Birth date: May 8, 1924.
Birthplace: On the border between Poland and Czechoslovakia.
Occupation: Writer and lecturer.
Current home: Arizona.
Marital status: Married for 54 years to Kurt Klein. At the end of World War II, I was on the death march [from a Nazi slave-labor camp] and he was in the U.S. Army. We met on Liberation Day, May 7, 1945. I told my story in the film “One Survivor Remembers.”
Children: Three children and eight grandchildren from 10 to 24.
Working on: I will be in Chicago on Oct. 23 at the United States Holocaust Memorial Museum’s Book and Author Luncheon at the Sheraton Chicago Hotel & Towers with my husband, Kurt, discussing our new book, “The Hours After: Letters of Love and Longing in War’s Aftermath” [St. Martin’s Press]. It’s a collection of letters written in the year between our meeting and our marriage.

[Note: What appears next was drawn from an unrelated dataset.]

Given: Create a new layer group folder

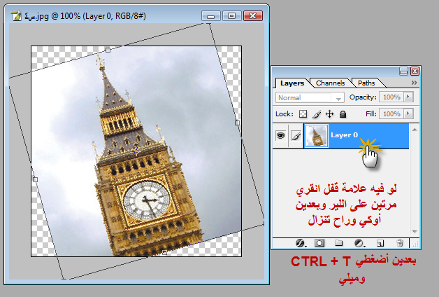Looking at the screenshot, I should [x=338, y=243].
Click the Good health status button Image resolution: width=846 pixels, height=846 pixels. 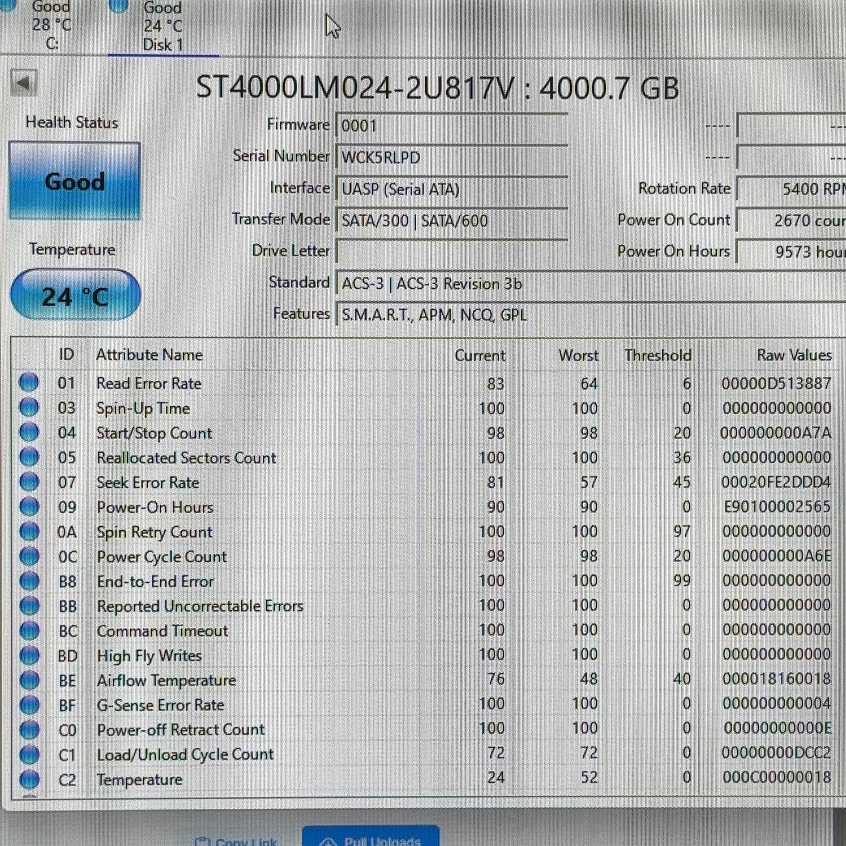tap(74, 181)
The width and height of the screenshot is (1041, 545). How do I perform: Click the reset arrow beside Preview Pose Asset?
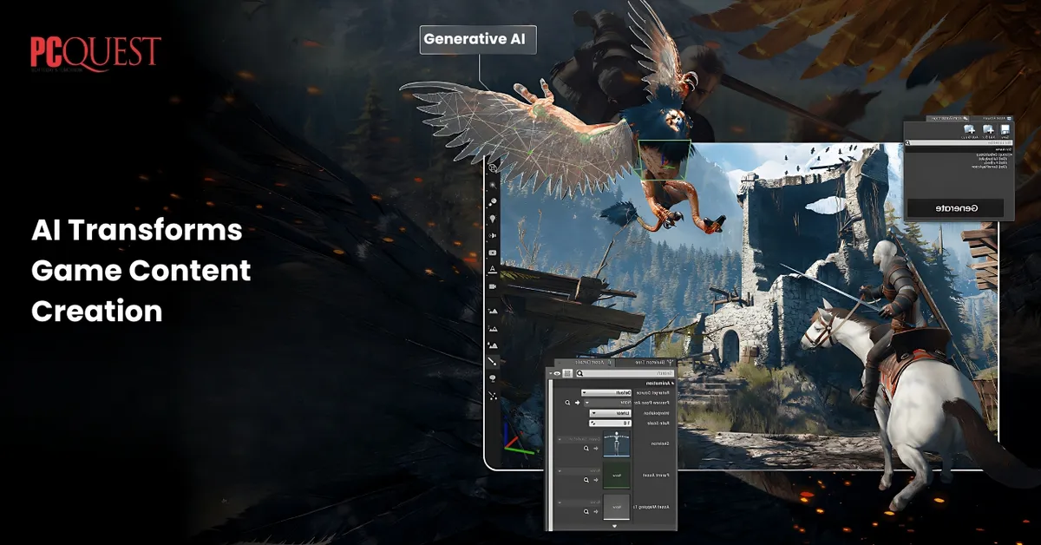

The last good movies I saw: “Burnt by the Sun” and “Remains of the Day.”
The book I’ve been reading: Michael Korda’s “Another Life.”
Favorite meal: Chinese food, which I didn’t eat until I came to this country.
Favorite performers: Emma Thompson and Anthony Hopkins.
Personal heroes: Growing up, it was for a time Theodor Herzl, the father of Zionism. I’m very fond of Steven Spielberg, the Dalai Lama and Oprah Winfrey because they’re doing good things in this world.
If I could do it over: Considering everything that has happened to me, I’ve been very privileged.
I’d give anything to meet: The Dalai Lama, because he stands for so many things I admire.
My fantasy is: There is no hunger in the world. I was very hungry in my life for a very long time.
If I could change one thing about myself: I would be less impetuous.
Most humbling experience: When people put me on a pedestal, I don’t feel I’m worth it. Ninety percent of why I survived was luck.
My philosophy: Pain should not be wasted. It should be used to help other people. There is no pain that love cannot heal.
The three words that best describe me: I am driven.